Exercise tasks:
#1 From the applet instructions, copy the passage starting with "This applet is" and going on through "completely randomized design.".
#2 Answer these questions from the applet instructions:
(a) In the One Blocking Variable applet, what format must pasted data follow?
(b) After adjusting, what does the purple line show?
(c) What do the arrows in the dotplots point to?

Passage provided:
If you have a quantitative explanatory variable and a categorical variable in the Subset By box, it will show the scatterplot of y vs. x, color coded by the categorical variable. You can check the Separate graphs box to “facet” the plots instead. Checking the Show Equation box will show the separate regression lines (and fit a two-variable model with interaction) as the Statistical model/ANOVA table. Again you can toggle between effect and indicator coding.

Using two explanatory variables (the first one listed = x1, the second one = x2) will show the scatterplot of y vs. x2, color coded by x1.

· With x1 and x2 both categorical, the stacks will offset by color and the percentage of “reds” for x2 in each x1 group will display. You can then check Adjust values to produce an added variable plot – the effects of x1 will be subtracted off from the response and the adjusted values will be graphed instead. The equation will update and both the adjusted and unadjusted slope (group difference) will be displayed.

· With x1 categorical and x2 quantitative, you can show the overall line by checking Show Equation or you can show the group (parallel) lines by also checking the Separate Lines box. The regression equations are color coded to match the scatterplot. If you want to fit non-parallel lines, move the categorical variable into the Subset By box instead. To produce an added variable plot, you will want to adjust both the y-values and the (quantitative) x-values, but can do so one at a time to see the impact on the slope. After adjusting, the grey line is the original equation and the purple line is the adjusted association. This coefficient will match the regression slope in the Statistical model output (after adjusting for the other variable).

o If x1 quantitative and x2 categorical, you only need to adjust the y-values.

o If both are quantitative, the logic is the same but you don’t fit “separate lines.”

You can add numerous explanatory variables. Adjusting will account for all variables above the bottom line. The pie chart will update as you add more variables and show the additional SS explained after adjusting for the existing variables in the model (“SSprev”). The R-squared , r, and regression SE values should also update (e.g., partial r) but are still under development. (Similarly Separate Lines and more than binary variables could cause issues with more complicated models.)

One Blocking Variable applet

This applet is designed for a very specific situation, a randomized block design with no replication. You can paste in your own data but you must use the format: response, treatment, block. The initial graph will be dotplots of the response separated by the treatments, along with means and SDs. The arrows in the dotplots point to the means. You can also overlay boxplots. (You can also display the overall mean and SD by checking the Show Overall box. Is there interest in seeing the overall dotplot too?) You can choose the F-statistic or the Mean Group Difference as your statistic. The Show ANOVA table again includes a pie chart partitioning the variability explained. You can also display the pairwise 95% confidence intervals. Show Shuffle Options allows for simulation of a randomization test of a completely randomized design.

Source material:
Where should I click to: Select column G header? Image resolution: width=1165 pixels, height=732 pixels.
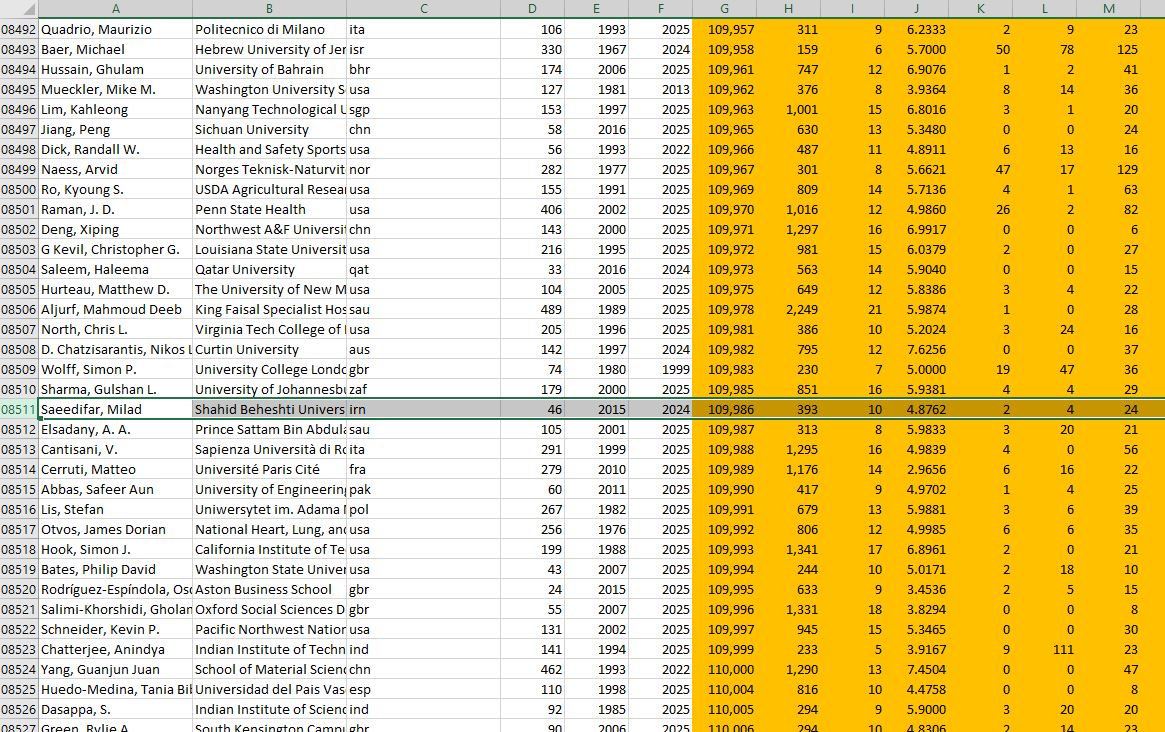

Results in order:
#1
This applet is designed for a very specific situation, a randomized block design with no replication. You can paste in your own data but you must use the format: response, treatment, block. The initial graph will be dotplots of the response separated by the treatments, along with means and SDs. The arrows in the dotplots point to the means. You can also overlay boxplots. (You can also display the overall mean and SD by checking the Show Overall box. Is there interest in seeing the overall dotplot too?) You can choose the F-statistic or the Mean Group Difference as your statistic. The Show ANOVA table again includes a pie chart partitioning the variability explained. You can also display the pairwise 95% confidence intervals. Show Shuffle Options allows for simulation of a randomization test of a completely randomized design.

#2
(a) Response, treatment, block.
(b) The adjusted association.
(c) The means.